8. Le poids des conséquences (1/2)

183 52 92
                                    

Le Portugais hoche la tête sans montrer d'affolement ni de surprise. Il porte les doigts à sa bouche et lance un sifflement perçant à l'attention du premier chariot. Le visage de notre chef se penche sur le côté de la carriole.

— Fabrizio ! Là-bas, en contrebas ! pointe João. Prends le chemin de terre qui part vers la forêt ! Je m'occupe des traces !

L'Italien agite la main en signe d'assentiment. Les mules s'engagent dans la descente et la ville disparaît à ma vue. Combien de temps nos ennemis mettront-ils pour se lancer à notre poursuite ? Je me tortille sur le banc et ne cesse de jeter des coups d'œil inquiets derrière nous.

Au bas de la colline, Fabrizio engage son chariot sur la piste qui zigzague à travers champs. À mes côtés, João regarde droit devant lui, le front plissé dans un effort d'intense concentration. Ses doigts tendus dansent comme s'il jouait d'une harpe invisible tandis que sa main gauche se serre sur sa poitrine.

Alors que la roulotte de tête pivote sur le sentier de traverse, deux traces de roues bien nettes continuent sur la route principale. J'entrevois un reflet fugace qui poursuit son chemin cahotant, imprimant dans la terre meuble les marques qui auraient dû être les nôtres. À l'endroit où Fabrizio a tourné, les herbes folles restent aussi hautes et droites que si personne n'y était passé depuis des jours. Le même prodige se reproduit pour la carriole conduite par Pedro, puis pour la nôtre.
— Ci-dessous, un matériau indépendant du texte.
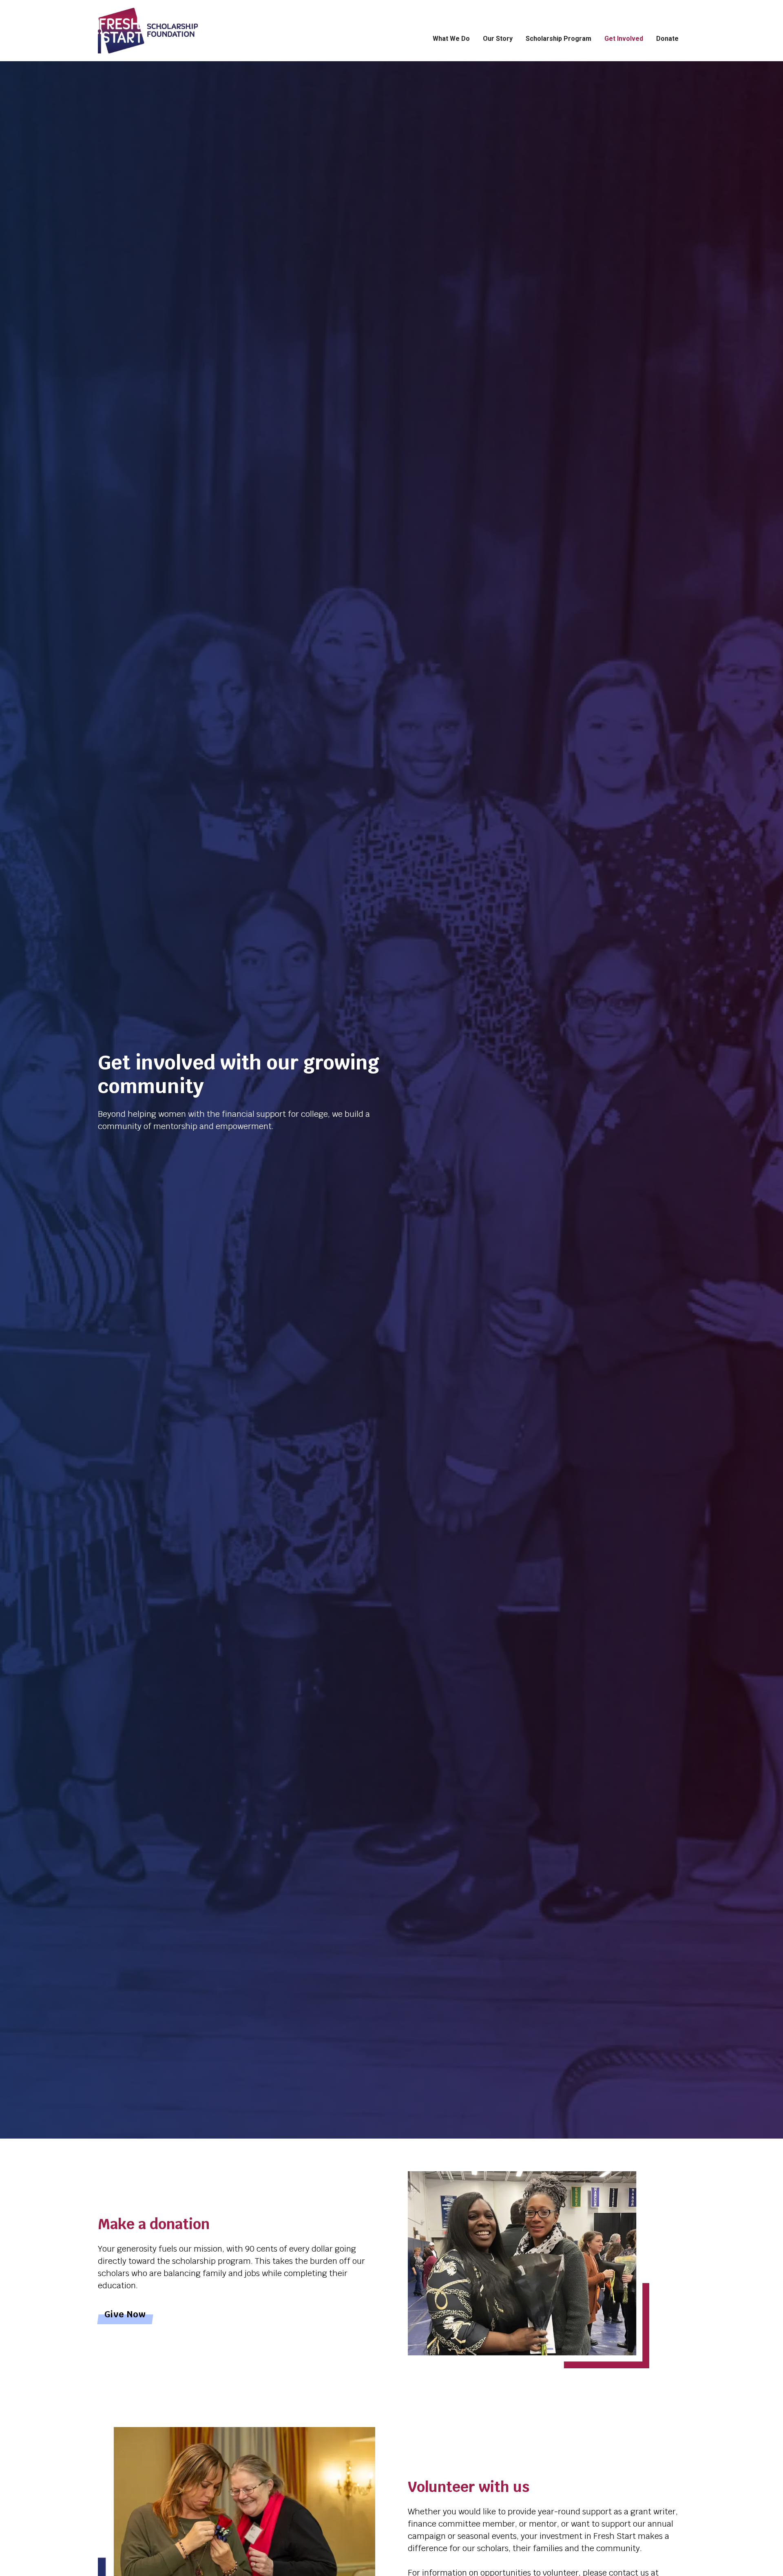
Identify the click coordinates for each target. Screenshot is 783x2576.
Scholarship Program (558, 38)
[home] (165, 30)
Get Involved (623, 38)
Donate (667, 38)
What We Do (451, 38)
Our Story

Quand je regarde derrière moi, je découvre avec stupéfaction nos traces qui s'éloignent sans nous sur la route et, l'espace d'un battement de cils hébété, je ne sais plus où je me trouve réellement.

Lorsque nous avons parcouru une centaine de toises, João pousse un long soupir et se détend avec un affaissement visible. Il essuie quelques gouttes de sueur sur son front, lisse sa moustache. Ses yeux retrouvent leur mobilité coutumière et se posent sur moi, animés d'une étincelle de satisfaction.

— Cela devrait ralentir quelque peu les recherches.

J'opine du menton, bouche bée. J'ignorais totalement qu'un tel prodige fût possible. Le don des Veilleurs ne cessera jamais de me surprendre.

— Ne risquent-ils pas de voir les traces laissées sur la Toile ?

João secoue la tête.

— Seul un Veilleur pourrait les trouver et sûrement pas s'il galope à vive allure, le nez collé sur la route. Les soldats devront d'abord se rendre compte que nous ne sommes plus devant eux, puis retracer leurs pas plus lentement. Comme je le disais, ce petit tour va nous gagner un répit.

Le Portugais taciturne se lance rarement dans une longue conversation, je m'attends à ce qu'il s'en tienne là. Cependant, après un temps de pause, il reprend :

— Tu sais, quand le tocsin a sonné, plus tôt dans la nuit, Fabrizio voulait partir sans vous attendre.

Je baisse les yeux, honteux. Nous avons plongé toute la troupe dans une situation épineuse avec notre expédition inconsidérée. Peut-être auraient-ils mieux fait de nous abandonner, effectivement. Je joue avec mes doigts sans trop savoir que répondre.

— Ah ? Pourquoi ne l'a-t-il pas fait, finalement ?

— Parce que je l'ai convaincu de rester jusqu'au lever du soleil, pour vous laisser une chance de nous rejoindre.

Je relève la tête pour observer João d'une attention renouvelée. Il est concentré sur le chemin malaisé devant nous et je n'aperçois que son profil. J'ai du mal à déchiffrer l'expression de son visage. À vrai dire, je n'ai jamais pris le temps d'apprendre à connaître le Portugais, qui garde d'habitude ses pensées pour lui-même. Je lui préférais les leçons de Guy, les facéties de Heinrich ou la bonne humeur de Pedro. La facette que je découvre me cueille au dépourvu.